PeerJ. 2013 Nov 12;1:e211. doi: 10.7717/peerj.211. eCollection 2013.
Computational protein design attempts to create protein sequences that fold stably into pre-specified structures. Here we compare alignments of designed proteins to alignments of natural proteins and assess how closely designed sequences recapitulate patterns of sequence variation found in natural protein sequences. We design proteins using RosettaDesign, and we evaluate both fixed-backbone designs and variable-backbone designs with different amounts of backbone flexibility. We find that proteins designed with a fixed backbone tend to underestimate the amount of site variability observed in natural proteins while proteins designed with an intermediate amount of backbone flexibility result in more realistic site variability. Further, the correlation between solvent exposure and site variability in designed proteins is lower than that in natural proteins. This finding suggests that site variability is too uniform across different solvent exposure states (i.e., buried residues are too variable or exposed residues too conserved). When comparing the amino acid frequencies in the designed proteins with those in natural proteins we find that in the designed proteins hydrophobic residues are underrepresented in the core. From these results we conclude that intermediate backbone flexibility during design results in more accurate protein design and that either scoring functions or backbone sampling methods require further improvement to accurately replicate structural constraints on site variability.
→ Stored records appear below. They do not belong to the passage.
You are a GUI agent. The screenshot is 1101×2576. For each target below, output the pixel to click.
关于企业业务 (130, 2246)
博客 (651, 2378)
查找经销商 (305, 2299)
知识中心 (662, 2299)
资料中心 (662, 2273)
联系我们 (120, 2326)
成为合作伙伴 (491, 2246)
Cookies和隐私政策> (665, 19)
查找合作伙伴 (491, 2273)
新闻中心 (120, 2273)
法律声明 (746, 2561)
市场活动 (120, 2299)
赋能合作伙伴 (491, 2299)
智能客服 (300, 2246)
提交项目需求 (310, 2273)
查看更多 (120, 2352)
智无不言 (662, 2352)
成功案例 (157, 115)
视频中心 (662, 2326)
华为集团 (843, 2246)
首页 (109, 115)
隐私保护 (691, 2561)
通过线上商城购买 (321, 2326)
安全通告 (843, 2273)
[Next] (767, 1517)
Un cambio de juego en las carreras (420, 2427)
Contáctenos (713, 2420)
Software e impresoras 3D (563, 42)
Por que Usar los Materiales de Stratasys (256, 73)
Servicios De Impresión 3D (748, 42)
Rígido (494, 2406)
计算蛋白质设计试图创造出能够稳定折叠成预定结构的蛋白质序列。在这里,我们将设计的蛋白质的比对与天然蛋白质的比对进行比较,并评估设计序列在多大程度上再现了天然蛋白质序列中发现的序列变异模式。我们使用 RosettaDesign 进行蛋白质设计,并评估具有不同程度骨架灵活性的固定骨架设计和可变骨架设计。我们发现,具有固定骨架的蛋白质设计往往低估了天然蛋白质中观察到的位点可变性的数量,而具有中等骨架灵活性的蛋白质设计则导致更现实的位点可变性。此外,设计蛋白质中溶剂暴露和位点可变性之间的相关性低于天然蛋白质。这一发现表明,位点可变性在不同溶剂暴露状态下过于均匀(即,埋藏残基变化太大或暴露残基太保守)。当将设计蛋白质中的氨基酸频率与天然蛋白质中的氨基酸频率进行比较时,我们发现疏水残基在核心中代表性不足。从这些结果中,我们得出结论,设计过程中的中等骨架灵活性导致更准确的蛋白质设计,并且评分函数或骨架采样方法需要进一步改进,以准确复制对位点可变性的结构约束。